Audiences looking for the old familiar Steve Rogers, super soldier, may have to sit tight for a bit in watching “Avengers: Infinity War.” “There’s been this period of sadness and disillusionment, where you go inside yourself for a while,” he continues. “But we’ll see him reemerging and reconnecting.”
Evans, 36, shared further thoughts on the new movie — and his seven-year tour of duty as Cap — during a day off from his Broadway debut, “Lobby Hero,” a revival of a drama by “Manchester by the Sea” writer-director Kenneth Lonergan.
Q. You’ve been playing Captain America since “The First Avenger,” back in 2011. Has the process of making these movies changed for you?
A. During the first couple of films, I was a little overwhelmed, I suppose. You’re grateful to be there, but also intimidated by the magnitude and the responsibility. But then as you get more and more comfortable with the process, everything kind of ascends in unison. The people that you’re working with start to become family, you become much more familiar with the way these things come to life, and you can start being more precise and involved.

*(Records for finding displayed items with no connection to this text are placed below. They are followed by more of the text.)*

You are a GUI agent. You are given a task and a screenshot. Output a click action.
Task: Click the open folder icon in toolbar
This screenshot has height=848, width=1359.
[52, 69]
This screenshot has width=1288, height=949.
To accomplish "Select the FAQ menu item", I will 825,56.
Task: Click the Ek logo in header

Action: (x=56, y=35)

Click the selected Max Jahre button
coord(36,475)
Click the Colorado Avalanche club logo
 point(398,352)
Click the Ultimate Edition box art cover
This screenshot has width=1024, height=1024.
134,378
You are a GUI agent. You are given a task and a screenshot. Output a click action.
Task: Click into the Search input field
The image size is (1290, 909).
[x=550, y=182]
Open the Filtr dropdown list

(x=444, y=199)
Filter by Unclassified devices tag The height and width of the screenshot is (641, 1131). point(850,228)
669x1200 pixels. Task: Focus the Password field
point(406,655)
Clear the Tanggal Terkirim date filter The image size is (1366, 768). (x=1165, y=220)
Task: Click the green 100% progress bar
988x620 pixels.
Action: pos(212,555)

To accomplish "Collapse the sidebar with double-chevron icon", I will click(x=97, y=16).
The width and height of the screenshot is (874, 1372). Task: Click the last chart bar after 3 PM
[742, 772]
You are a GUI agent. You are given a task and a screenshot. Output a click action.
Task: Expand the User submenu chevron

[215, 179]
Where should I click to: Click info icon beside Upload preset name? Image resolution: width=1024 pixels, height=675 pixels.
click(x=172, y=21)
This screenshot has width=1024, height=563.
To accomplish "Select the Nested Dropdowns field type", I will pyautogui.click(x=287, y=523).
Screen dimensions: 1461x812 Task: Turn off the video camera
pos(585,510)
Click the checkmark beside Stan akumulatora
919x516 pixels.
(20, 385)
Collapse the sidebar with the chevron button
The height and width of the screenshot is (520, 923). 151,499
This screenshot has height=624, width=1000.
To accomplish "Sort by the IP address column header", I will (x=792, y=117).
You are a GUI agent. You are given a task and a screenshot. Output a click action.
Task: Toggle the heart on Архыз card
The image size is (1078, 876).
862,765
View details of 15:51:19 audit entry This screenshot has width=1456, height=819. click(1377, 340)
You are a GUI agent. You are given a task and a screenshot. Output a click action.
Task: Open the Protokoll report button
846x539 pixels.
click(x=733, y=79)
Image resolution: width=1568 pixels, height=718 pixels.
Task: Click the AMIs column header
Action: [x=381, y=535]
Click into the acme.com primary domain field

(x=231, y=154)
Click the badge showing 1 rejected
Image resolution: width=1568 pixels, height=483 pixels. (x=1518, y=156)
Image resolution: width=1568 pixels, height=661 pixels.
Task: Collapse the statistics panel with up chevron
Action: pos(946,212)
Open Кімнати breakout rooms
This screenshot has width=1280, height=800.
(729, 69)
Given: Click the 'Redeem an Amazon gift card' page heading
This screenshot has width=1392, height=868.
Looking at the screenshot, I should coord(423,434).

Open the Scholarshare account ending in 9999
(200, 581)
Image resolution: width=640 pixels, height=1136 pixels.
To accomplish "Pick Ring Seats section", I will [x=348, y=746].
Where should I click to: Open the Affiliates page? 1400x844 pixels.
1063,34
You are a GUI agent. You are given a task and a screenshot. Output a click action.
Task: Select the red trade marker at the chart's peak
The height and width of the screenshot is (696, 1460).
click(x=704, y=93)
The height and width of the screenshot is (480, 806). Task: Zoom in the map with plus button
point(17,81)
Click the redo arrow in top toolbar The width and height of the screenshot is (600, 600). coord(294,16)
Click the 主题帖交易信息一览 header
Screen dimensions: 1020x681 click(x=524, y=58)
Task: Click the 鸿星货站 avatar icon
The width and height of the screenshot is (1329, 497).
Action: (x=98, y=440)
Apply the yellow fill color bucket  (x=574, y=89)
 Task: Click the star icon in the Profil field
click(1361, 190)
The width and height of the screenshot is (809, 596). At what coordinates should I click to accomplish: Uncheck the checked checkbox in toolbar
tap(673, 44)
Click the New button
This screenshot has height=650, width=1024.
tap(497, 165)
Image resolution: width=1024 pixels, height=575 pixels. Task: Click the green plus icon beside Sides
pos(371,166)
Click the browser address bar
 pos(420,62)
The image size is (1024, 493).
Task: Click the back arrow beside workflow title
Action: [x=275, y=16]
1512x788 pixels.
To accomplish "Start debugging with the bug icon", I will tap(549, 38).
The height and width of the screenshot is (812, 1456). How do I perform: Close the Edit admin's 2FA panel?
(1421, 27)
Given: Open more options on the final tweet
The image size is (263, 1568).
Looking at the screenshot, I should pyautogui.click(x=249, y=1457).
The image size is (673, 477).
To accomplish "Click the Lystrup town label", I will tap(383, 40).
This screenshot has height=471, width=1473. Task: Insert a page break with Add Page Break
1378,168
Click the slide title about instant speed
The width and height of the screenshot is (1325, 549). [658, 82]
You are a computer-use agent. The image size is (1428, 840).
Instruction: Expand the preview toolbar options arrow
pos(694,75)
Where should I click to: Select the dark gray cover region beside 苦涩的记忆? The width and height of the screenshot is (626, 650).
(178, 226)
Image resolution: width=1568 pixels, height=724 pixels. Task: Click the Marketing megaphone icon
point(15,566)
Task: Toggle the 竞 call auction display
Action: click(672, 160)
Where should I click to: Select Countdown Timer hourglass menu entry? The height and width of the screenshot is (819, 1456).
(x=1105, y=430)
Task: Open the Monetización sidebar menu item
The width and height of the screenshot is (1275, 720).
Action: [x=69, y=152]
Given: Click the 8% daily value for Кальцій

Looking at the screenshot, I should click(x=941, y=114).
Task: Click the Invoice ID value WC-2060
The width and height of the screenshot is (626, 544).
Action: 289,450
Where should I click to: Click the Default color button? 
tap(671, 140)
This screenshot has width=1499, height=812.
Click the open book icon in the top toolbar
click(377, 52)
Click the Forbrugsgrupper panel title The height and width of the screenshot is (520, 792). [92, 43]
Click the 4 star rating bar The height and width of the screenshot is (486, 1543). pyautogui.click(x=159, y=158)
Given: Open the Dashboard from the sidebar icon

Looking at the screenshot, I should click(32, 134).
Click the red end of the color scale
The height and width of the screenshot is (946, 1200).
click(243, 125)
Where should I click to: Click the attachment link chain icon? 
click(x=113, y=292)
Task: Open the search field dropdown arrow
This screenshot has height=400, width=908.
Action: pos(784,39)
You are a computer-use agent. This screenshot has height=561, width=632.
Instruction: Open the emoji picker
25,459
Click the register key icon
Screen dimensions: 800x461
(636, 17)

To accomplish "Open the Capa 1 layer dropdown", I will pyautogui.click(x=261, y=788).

Q. What’s been most fulfilling about the way you’ve been able to develop Cap over this many movies?
A. It’s exciting to actually get to grow with a character and find a more broad, long-term arc, versus having to accomplish something in an hour and a half. But to be honest, none of it would really work if it weren’t for the people at Marvel. They care so much about the characters because they’re fans themselves. You just do this one small thing, and then you get to stand on their shoulders.
Q. Which actors do you interact with most out of the sprawling “Infinity War” cast? And are Marvel’s pairings purely about the story, or does chemistry figure into it?
A. I think they factor in a lot of things — who the fans enjoy watching together; who the characters benefit from, based on their natures, where they’re trying to send each one. Without spoiling anything, I’d say I have a lot of stuff with Scarlett [Johansson] again this time. One of Cap’s through-lines has been his relationship with Black Widow. It’s an unlikely friendship, where they really depend on each other in a very specific way.
Q. Is the physical aspect of playing Cap and the toll it takes still comparable to when you started?
A. No, I definitely can feel myself aging a little. There were a couple of moments in the script where I read them and thought, “Wow, this is going to be a challenge.” It’s still fun to go to work and really throw yourself around, and it’s rewarding to go home on those days and feel you contributed and gave it everything you had. But it certainly is a bit harder to wake up the next morning [laughs].
Q. If there’s some part of Cap’s iconography that people now think of specifically as a Chris Evans touch, what would you hope it is?
A. Being selfless without being sanctimonious. It’s a danger — he’s a very magnanimous character, very noble, and I think that can slip into piety pretty easily. So trying to keep that sense of being a good man without, basically, being annoying [laughs].
Q. That’s quite a mustache you’re sporting for the cop character you play in “Lobby Hero.” Should fans be bracing themselves when they catch you on the “Avengers” publicity circuit?
A. Yeah, sadly, I can’t take that off [laughs]. That thing’s with me for the next month.